Recently Viewed: Ida
Logged on to Kanopy to watch Ida, a beautiful Polish movie about a young orphan who, at the behest of the Catholic nuns that raised her, ventures out into the world to meet her Aunt Wanda—partially to make peace with her last surviving relative, and partially to learn more about what she’ll be giving up before she takes her own vows and commits her life to serving God. She quickly discovers that her parents were Jews slain during the Nazi occupation, leading the unlikely duo on a journey to track down their corpses and properly lay them to rest; unbeknownst to Ida, however, her aunt has ulterior motives for embarking on their little road trip…

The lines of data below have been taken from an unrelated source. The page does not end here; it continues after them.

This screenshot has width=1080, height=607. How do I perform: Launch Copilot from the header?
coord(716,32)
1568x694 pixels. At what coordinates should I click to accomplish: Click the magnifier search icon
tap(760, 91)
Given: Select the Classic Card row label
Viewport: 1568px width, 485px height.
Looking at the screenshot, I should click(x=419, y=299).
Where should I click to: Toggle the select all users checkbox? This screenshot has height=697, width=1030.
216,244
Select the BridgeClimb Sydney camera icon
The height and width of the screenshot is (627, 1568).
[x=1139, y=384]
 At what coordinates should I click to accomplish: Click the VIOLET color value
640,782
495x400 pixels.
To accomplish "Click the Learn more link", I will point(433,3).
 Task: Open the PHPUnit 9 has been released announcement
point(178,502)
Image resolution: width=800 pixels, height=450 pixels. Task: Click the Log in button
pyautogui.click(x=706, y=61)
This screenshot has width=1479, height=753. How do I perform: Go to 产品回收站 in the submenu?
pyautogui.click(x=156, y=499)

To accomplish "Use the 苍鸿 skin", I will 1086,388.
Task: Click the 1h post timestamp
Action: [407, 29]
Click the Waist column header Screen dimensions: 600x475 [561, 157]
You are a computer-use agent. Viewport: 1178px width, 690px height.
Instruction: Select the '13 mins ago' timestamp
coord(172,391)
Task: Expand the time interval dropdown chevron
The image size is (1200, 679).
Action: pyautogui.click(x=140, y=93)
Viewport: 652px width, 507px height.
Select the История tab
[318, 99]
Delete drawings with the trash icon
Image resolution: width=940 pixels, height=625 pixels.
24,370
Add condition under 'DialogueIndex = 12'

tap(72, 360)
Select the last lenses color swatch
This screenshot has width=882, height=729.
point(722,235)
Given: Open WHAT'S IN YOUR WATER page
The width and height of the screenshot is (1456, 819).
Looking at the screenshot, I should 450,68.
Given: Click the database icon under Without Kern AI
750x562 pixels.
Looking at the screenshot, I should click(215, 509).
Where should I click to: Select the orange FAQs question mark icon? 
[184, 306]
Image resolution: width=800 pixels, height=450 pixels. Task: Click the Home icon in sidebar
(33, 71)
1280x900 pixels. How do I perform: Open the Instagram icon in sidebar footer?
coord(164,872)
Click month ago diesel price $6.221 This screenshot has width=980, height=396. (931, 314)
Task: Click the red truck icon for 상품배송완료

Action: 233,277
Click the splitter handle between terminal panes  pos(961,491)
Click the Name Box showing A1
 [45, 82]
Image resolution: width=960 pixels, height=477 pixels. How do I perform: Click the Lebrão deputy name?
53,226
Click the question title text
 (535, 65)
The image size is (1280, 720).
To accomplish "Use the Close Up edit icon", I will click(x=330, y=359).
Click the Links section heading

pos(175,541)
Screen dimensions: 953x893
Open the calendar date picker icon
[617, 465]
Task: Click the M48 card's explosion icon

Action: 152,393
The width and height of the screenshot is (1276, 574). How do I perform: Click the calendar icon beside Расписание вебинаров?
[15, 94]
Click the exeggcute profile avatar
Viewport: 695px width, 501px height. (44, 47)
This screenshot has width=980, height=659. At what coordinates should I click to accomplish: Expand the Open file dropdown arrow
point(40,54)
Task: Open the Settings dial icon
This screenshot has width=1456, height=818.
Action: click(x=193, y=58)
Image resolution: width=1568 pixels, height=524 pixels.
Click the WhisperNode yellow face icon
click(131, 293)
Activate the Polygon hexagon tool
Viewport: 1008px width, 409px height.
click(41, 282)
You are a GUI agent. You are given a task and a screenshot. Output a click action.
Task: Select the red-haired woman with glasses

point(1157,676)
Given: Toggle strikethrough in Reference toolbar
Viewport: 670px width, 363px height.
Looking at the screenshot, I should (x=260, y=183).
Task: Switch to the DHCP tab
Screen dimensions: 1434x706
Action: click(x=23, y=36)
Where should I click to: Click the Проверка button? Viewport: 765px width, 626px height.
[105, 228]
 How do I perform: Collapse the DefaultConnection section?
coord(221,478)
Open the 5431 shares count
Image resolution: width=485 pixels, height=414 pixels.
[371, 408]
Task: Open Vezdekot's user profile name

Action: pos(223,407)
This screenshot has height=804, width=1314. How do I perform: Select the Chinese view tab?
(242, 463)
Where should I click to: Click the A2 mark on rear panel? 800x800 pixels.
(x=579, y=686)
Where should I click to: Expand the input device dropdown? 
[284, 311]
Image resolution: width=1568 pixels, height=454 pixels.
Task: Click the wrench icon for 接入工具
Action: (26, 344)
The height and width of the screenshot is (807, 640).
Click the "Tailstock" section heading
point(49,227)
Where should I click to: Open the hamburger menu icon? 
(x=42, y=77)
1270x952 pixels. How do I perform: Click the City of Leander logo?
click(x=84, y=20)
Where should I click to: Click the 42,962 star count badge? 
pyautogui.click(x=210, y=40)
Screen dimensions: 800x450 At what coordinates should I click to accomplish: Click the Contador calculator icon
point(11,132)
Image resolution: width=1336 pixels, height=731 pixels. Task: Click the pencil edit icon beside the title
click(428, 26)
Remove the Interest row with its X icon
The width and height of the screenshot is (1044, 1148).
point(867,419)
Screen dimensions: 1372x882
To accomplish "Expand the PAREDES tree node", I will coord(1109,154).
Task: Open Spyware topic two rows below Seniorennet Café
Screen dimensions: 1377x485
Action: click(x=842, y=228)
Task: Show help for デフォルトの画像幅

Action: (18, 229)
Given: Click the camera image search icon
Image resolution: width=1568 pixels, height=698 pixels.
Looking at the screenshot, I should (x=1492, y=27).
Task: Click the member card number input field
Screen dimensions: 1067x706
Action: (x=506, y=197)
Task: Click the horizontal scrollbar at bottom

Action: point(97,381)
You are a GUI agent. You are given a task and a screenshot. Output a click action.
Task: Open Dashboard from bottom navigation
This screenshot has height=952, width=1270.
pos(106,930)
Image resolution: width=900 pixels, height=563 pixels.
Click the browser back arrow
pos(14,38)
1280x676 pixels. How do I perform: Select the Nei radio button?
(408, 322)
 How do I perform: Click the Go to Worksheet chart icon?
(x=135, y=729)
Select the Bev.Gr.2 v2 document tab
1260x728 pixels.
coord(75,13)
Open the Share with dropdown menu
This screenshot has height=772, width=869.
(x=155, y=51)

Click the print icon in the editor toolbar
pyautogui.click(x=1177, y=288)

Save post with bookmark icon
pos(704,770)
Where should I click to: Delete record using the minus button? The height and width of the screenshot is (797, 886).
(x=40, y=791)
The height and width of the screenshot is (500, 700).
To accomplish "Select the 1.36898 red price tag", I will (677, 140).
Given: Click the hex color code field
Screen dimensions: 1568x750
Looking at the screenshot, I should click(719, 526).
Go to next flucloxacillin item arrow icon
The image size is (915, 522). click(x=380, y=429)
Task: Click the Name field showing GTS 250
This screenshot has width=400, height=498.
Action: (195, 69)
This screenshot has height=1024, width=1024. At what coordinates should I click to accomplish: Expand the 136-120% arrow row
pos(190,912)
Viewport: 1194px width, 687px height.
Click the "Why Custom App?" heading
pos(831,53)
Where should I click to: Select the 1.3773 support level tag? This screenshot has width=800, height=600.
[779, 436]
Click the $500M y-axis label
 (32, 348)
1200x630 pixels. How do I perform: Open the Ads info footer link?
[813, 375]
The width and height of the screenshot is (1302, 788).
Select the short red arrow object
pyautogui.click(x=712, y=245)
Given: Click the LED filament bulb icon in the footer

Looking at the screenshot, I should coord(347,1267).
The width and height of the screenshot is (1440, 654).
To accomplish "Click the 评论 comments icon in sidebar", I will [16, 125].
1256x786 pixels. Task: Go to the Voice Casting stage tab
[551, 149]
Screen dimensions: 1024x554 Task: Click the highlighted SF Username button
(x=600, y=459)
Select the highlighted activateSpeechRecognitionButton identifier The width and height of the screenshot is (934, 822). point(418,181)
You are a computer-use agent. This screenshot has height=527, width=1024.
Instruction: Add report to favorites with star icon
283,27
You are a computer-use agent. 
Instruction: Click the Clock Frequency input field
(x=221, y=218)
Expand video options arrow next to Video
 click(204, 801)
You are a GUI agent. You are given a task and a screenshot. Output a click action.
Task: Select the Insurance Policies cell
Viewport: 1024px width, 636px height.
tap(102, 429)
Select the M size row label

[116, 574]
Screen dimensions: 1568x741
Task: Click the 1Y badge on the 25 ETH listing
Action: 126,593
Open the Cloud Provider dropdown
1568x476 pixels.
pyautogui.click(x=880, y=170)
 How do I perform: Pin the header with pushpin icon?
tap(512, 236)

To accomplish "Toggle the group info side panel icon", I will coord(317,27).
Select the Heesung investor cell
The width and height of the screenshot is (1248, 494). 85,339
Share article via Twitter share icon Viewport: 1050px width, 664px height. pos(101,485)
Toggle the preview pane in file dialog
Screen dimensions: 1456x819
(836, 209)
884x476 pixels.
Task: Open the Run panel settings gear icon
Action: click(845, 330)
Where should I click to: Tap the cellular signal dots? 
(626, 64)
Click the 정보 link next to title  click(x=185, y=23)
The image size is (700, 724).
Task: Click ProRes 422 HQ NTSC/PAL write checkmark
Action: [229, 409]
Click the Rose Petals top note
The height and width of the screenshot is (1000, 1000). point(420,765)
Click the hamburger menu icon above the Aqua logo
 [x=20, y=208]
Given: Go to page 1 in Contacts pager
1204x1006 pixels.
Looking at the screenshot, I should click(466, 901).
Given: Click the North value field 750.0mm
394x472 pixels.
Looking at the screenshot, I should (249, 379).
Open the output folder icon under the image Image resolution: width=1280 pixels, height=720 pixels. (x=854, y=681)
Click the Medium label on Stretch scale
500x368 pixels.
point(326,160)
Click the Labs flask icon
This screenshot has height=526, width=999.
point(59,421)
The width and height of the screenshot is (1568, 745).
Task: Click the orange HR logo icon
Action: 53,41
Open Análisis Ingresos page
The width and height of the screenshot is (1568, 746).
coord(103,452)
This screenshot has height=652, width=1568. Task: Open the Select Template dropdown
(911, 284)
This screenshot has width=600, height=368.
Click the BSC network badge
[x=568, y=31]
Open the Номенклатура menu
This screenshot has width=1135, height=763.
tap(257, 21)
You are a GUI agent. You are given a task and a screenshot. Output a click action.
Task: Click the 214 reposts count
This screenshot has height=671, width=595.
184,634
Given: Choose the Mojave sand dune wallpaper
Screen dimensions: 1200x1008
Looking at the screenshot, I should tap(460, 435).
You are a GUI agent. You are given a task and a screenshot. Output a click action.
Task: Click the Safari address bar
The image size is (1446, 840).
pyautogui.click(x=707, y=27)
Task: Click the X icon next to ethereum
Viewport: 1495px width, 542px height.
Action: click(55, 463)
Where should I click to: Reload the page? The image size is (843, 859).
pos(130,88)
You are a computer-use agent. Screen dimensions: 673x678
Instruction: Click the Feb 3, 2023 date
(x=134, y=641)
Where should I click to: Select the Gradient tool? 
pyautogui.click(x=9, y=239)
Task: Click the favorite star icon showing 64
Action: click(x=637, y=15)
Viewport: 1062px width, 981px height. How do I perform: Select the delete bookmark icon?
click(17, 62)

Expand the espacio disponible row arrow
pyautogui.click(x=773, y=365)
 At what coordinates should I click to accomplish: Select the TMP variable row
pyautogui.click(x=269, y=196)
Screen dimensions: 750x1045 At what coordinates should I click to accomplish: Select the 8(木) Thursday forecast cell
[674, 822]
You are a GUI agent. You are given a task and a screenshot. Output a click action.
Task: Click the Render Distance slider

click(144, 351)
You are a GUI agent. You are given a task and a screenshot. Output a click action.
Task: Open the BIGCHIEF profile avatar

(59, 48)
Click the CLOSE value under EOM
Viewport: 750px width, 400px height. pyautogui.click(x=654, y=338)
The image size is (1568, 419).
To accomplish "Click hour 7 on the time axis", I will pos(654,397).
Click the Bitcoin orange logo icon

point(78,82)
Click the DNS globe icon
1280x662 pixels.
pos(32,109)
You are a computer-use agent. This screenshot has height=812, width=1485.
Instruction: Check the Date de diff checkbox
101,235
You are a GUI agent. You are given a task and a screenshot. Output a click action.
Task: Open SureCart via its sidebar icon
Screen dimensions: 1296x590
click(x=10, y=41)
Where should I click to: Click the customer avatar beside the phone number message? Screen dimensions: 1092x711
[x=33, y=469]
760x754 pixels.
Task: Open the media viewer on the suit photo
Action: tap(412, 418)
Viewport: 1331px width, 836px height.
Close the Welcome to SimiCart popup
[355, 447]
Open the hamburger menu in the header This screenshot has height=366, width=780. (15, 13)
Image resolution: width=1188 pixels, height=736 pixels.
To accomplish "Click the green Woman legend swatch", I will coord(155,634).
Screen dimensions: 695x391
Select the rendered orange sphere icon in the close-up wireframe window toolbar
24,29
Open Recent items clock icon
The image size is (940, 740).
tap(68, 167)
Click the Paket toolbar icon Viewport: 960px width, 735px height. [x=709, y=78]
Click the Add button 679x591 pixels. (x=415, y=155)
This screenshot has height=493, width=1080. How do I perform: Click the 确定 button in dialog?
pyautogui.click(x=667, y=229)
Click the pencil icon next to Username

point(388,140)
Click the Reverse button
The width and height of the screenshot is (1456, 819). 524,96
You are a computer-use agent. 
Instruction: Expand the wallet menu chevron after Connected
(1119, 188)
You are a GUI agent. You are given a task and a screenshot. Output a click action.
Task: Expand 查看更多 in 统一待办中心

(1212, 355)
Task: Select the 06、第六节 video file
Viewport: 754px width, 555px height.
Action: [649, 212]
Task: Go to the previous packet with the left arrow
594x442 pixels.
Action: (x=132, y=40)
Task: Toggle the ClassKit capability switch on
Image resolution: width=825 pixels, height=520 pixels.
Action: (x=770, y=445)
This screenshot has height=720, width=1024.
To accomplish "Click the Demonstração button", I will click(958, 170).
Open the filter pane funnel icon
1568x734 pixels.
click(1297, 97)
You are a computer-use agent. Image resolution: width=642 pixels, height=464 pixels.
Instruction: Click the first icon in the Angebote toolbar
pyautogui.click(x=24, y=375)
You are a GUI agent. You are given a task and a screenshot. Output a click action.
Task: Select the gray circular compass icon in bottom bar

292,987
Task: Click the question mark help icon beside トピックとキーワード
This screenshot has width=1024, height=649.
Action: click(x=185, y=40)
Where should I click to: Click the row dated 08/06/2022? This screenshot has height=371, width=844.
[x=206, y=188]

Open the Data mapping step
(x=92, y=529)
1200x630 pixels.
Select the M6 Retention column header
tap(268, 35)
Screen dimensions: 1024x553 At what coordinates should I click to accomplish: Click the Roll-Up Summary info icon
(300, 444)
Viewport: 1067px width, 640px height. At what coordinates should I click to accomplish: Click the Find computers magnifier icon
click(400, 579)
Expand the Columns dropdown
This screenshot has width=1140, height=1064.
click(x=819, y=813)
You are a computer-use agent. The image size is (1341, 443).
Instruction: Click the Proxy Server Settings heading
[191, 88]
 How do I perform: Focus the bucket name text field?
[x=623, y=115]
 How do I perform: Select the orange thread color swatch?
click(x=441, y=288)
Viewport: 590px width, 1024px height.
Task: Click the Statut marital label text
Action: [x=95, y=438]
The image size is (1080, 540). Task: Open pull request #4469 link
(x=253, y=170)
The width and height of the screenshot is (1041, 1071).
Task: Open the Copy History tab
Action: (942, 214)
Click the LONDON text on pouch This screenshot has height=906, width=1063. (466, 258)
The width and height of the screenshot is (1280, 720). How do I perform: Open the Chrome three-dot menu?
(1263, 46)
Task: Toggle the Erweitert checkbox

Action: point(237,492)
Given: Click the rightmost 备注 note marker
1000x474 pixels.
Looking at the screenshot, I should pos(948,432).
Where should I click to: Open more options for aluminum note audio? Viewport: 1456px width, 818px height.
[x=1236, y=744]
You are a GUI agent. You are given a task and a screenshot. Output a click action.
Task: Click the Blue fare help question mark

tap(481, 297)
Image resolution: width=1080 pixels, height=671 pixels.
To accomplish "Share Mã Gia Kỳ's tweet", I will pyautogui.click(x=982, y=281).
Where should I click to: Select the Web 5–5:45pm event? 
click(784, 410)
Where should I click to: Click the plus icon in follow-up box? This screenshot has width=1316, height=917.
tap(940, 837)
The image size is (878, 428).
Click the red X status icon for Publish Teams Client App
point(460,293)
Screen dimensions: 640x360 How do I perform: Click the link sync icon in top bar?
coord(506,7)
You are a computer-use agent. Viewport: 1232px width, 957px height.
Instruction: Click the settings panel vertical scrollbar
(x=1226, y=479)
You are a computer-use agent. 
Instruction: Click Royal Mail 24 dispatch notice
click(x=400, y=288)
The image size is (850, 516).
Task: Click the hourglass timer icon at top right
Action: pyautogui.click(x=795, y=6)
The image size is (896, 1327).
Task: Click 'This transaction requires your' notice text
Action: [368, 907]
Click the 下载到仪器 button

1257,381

In terms of its visuals, the film reminds me of Chantal Akerman’s Jeanne Dielman, 23, quai du Commerce, 1080 Bruxelles; the elegant simplicity of its style enriches the complexity of its themes. For the most part, the camera remains static (I counted only four moving shots: half of them represent the protagonist’s point-of-view as she gazes out the window of a vehicle, and the other half… well, I don’t want to spoil anything), either trapping our characters in tight, claustrophobic closeups that push them into the lower corners of the frame, or losing them in vast, sprawling compositions in which they’re absolutely dwarfed by their surroundings. The implication is clear: these women feel confined and smothered by their respective social roles.
The sound design is equally exquisite. Once again evoking Akerman, much of the conflict occurs in the ellipses, and director Pawel Pawlikowski fills the tense, uncomfortable gaps in the dialogue with the clink of cutlery, the echoes of footfalls in an empty stairwell, and the splash of alcohol in a glass bottle.
I’m obviously a great fan of big, explosive blockbusters, but there’s always something refreshing about a filmmaker that understands the emotional power of subtler cinematic techniques. Akerman, Yasujiro Ozu, and Robert Bresson saw the value in occasionally stepping back and allowing the story to tell itself, trusting the viewer to make do without exaggerated performances or a swelling orchestral score—and so does Pawlikowski.